Can you put the wipe-on poly over it? Yes. I did a small sample and it turned out nice. I don't like a high shine, but I use the furniture I make and i think it needs the protection of the poly finish. 
Can you use the pads on an RO125 sander? Yes, or when you purchase the replacements, order them for the 125.
Which is the best, practical finish for everyday furniture use? MY opinion is the heavy duty. It doesn't look much different, but its a little thicker, which may lend itself to being more sturdy. 
Can this system be improved? Of course. The applicators could be half the size they are for smaller projects. It would also be nice to see a poly-based finish like this.
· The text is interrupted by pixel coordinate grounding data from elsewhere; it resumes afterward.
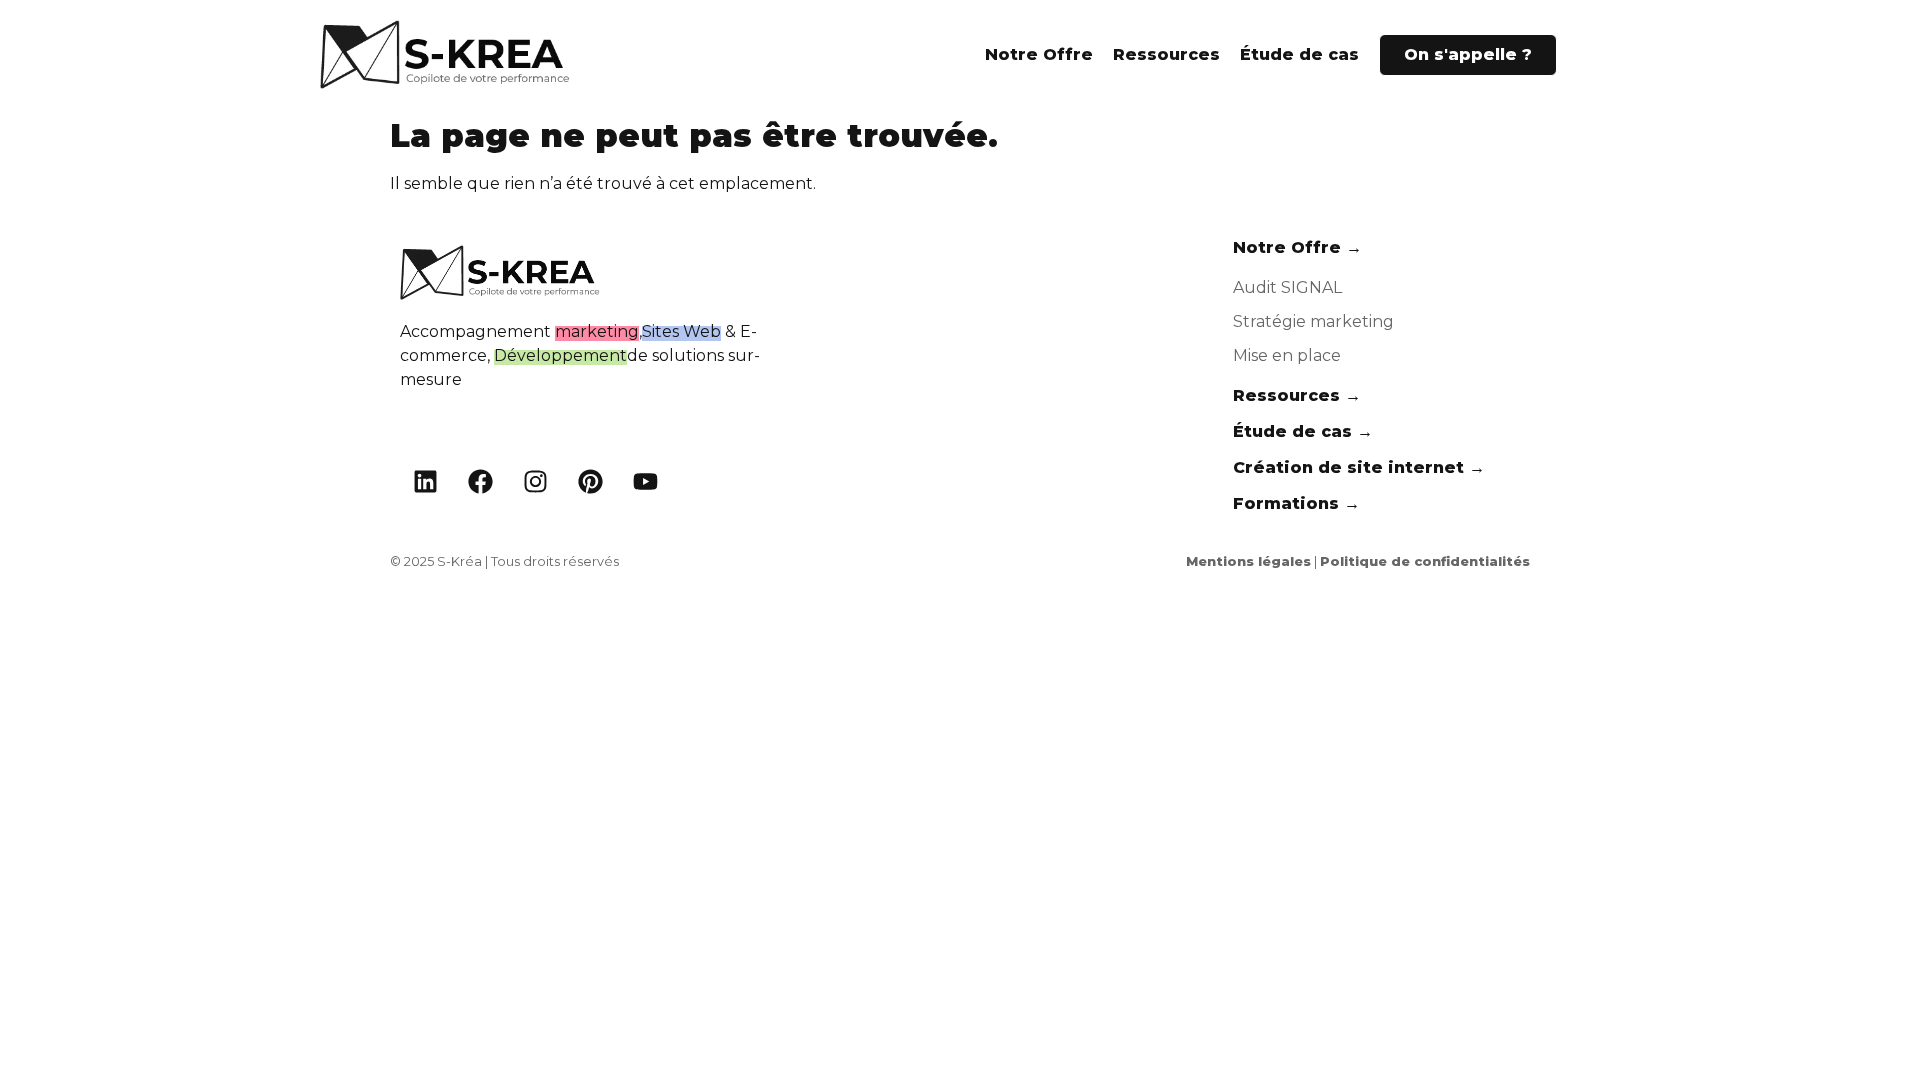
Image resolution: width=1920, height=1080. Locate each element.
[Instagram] (535, 482)
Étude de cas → (1303, 431)
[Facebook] (480, 482)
PLEASE give me your feedback and questions the Surfix. I believe its great but I may not be taking full advantage of the system. Or, if you have the Surfix, what is your experience and results? Thanks!
Todd


----------



## waho6o9 (May 6, 2011)

http://festoolownersgroup.com

Type Surfix in the search menu and there's a lot of info and experiences there.
Maybe it'll help you get more out of your purchase. HTH

I've researched it and will probably stick with Watco oil, wipe on poly, and 
shellac.

YMMV


----------



## CharlesNeil (Oct 21, 2007)

From what I see it's basically a hybrid BLO . I note it says for light duty . This tells me , its not for me . I like a finish that's tough. I agree the General Finishes Arm R Seal or the gel finish is a good choice, I like the AS , and its tough as nails. In as much as putting it over the Festool oil, you can, I would just let the Festool stuff dry pretty well . I would imagine that the pads and all would work just fine on the AS as well. AS to the use of the pads on a RO sander, I can't see any reason it wouldn't work just fine .


----------



## ClintSearl (Dec 8, 2011)

This has got to be one of the biggest rip-offs out there in a woodworking land that overflows with snake oil finishing rip-offs. If you fall for this, I can get you a discount on an old bridge across the East River.


----------



## tturner (Nov 5, 2012)

THanks, Charles for chiming in. Your feedback is SO important in our field.
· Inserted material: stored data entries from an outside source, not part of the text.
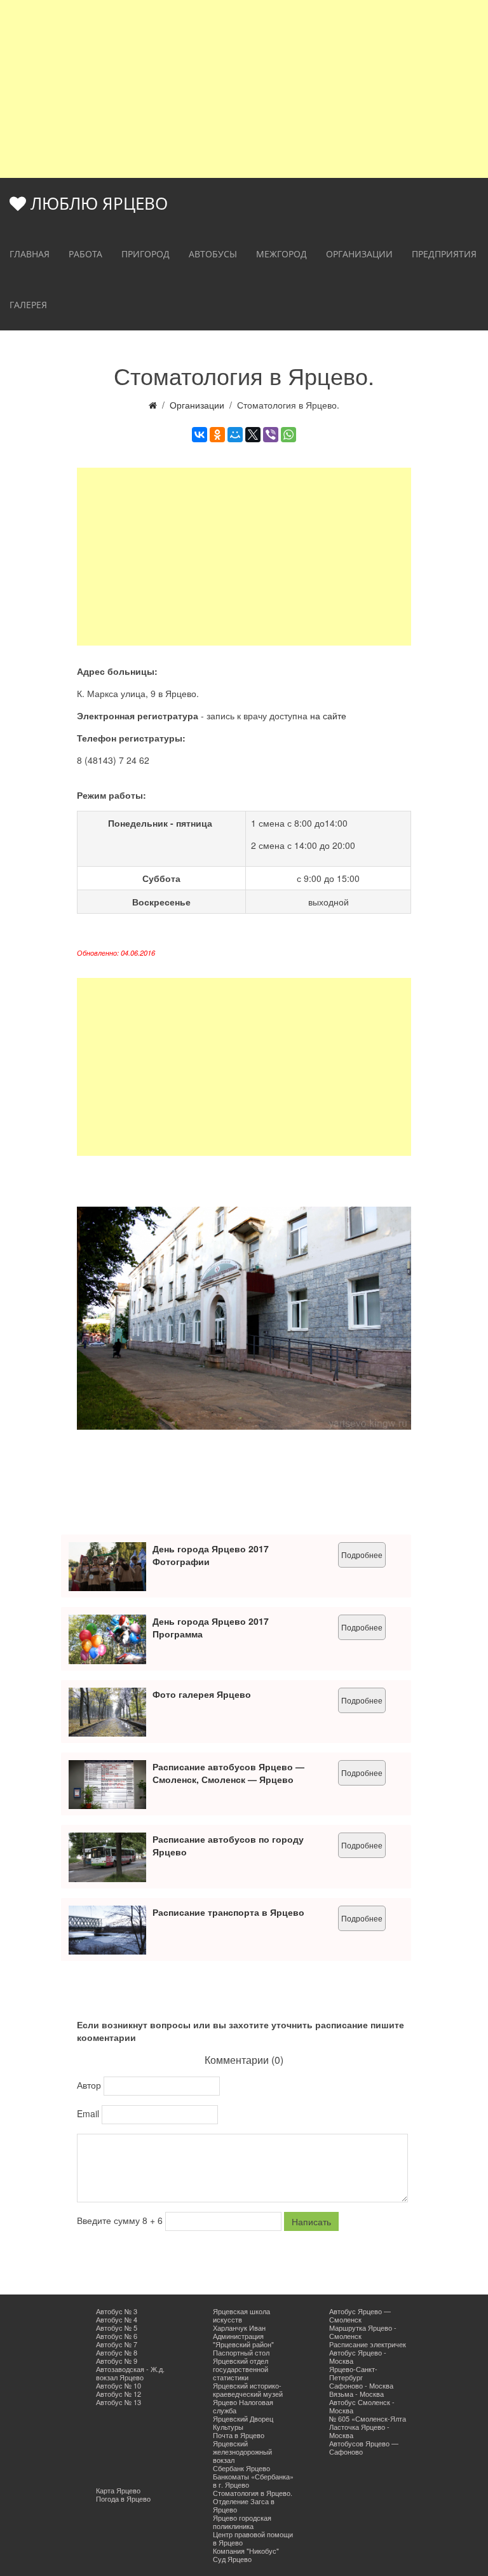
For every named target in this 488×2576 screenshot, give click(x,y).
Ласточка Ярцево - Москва (359, 2431)
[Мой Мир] (235, 434)
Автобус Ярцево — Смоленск (360, 2315)
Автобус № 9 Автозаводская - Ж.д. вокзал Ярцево (130, 2369)
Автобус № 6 (116, 2336)
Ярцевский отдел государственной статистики (240, 2369)
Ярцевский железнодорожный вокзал (242, 2451)
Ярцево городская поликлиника (242, 2521)
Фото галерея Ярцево (201, 1694)
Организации (359, 254)
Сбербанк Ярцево (241, 2468)
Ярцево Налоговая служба (243, 2406)
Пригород (145, 254)
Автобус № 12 (118, 2394)
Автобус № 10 (118, 2385)
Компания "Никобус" (246, 2550)
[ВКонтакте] (199, 434)
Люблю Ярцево (97, 203)
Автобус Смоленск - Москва (362, 2406)
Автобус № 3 (116, 2311)
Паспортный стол (241, 2352)
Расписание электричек (367, 2344)
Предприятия (444, 254)
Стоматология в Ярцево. (252, 2493)
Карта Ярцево (118, 2490)
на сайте (328, 715)
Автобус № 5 (116, 2327)
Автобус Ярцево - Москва (357, 2356)
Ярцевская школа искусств (241, 2315)
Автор (90, 2084)
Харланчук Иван (239, 2327)
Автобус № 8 (116, 2352)
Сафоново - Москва (361, 2385)
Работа (85, 254)
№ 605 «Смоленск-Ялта (367, 2418)
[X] (253, 434)
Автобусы (213, 254)
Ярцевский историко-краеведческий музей (248, 2389)
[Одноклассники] (217, 434)
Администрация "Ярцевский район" (243, 2340)
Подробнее (362, 1554)
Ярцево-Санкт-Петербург (353, 2373)
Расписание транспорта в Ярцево (228, 1912)
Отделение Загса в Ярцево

Clint- I believe that in the world of woodworking there are things that work for you and things that don't. You don't know which is which until you try it. And, if you're always trying to better, you will try new things. I can assure you of 2 things-(1)-If Festool makes it, its probably high quality (and high price) (2) You probably can't afford Festool.

Actually if you like an oil finish, this is probably the stuff for you. The heavy-duty oil is the best, to me anyway.


----------